Madrid’s captain, wearing the number 8, was quietly essential: 50 accurate passes from 54 attempted, an assist, and two tackles won from two. He was the metronome behind a performance that had more anxiety in it than the scoreline suggested.

Form and Context

The H2H record between these sides now reads three wins from three for Real Madrid, with the most recent previous meeting, a 1-0 away win for Madrid in December 2025, following a similar pattern of narrow margins. Alavés have not beaten Madrid in any of their three meetings.

Yet the form table entering this fixture told a different story about Madrid’s current standing. One win, one draw, and three defeats in their last five matches, including a 3-4 loss at Bayern Munich and a 1-2 home defeat to the same opponents, meant this was not a side brimming with confidence. A 0-1 defeat at Mallorca and a goalless draw at home to Girona had added to the unease. This result halts the slide, at least temporarily.

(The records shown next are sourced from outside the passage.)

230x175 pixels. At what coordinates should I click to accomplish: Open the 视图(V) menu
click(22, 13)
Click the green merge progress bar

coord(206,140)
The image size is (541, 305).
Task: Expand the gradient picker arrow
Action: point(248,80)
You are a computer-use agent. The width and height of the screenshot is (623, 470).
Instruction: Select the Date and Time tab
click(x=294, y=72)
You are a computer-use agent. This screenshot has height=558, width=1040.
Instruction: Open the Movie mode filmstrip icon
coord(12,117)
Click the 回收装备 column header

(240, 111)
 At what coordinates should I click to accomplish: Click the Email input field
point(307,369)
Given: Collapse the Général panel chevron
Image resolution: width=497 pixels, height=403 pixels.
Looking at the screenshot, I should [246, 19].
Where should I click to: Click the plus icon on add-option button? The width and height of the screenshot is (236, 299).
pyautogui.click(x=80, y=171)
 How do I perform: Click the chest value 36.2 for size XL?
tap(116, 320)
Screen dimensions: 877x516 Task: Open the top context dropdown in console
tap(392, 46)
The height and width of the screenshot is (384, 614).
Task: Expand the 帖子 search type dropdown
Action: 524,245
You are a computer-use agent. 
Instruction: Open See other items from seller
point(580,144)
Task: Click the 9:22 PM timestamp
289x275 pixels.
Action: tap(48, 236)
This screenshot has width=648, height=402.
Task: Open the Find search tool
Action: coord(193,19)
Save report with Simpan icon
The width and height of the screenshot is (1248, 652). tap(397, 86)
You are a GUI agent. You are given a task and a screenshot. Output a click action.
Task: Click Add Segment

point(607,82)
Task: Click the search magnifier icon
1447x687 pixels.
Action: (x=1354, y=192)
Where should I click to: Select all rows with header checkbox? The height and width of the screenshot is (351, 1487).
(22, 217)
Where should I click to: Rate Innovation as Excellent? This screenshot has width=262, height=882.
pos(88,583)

Alavés arrived having gone winless in their last four, with draws against Real Sociedad and Osasuna bookending a 1-3 defeat at Celta de Vigo. Their only win in five came at home to Villarreal in March.

Verdict

Real Madrid take three points from a match they were expected to win, but the manner of it, a late concession, two woodwork strikes from the visitors, and a nervy closing stretch, will not entirely settle the mood around the Bernabéu. Arbeloa Coca’s side have arrested a run that was threatening to derail their season, but the performance carried enough uncertainty to suggest the underlying issues have not disappeared. For Sánchez Flores and Alavés, the result continues a winless run stretching back over a month, and a 90th-minute goal that changed nothing will offer little consolation as they travel back to the Basque Country.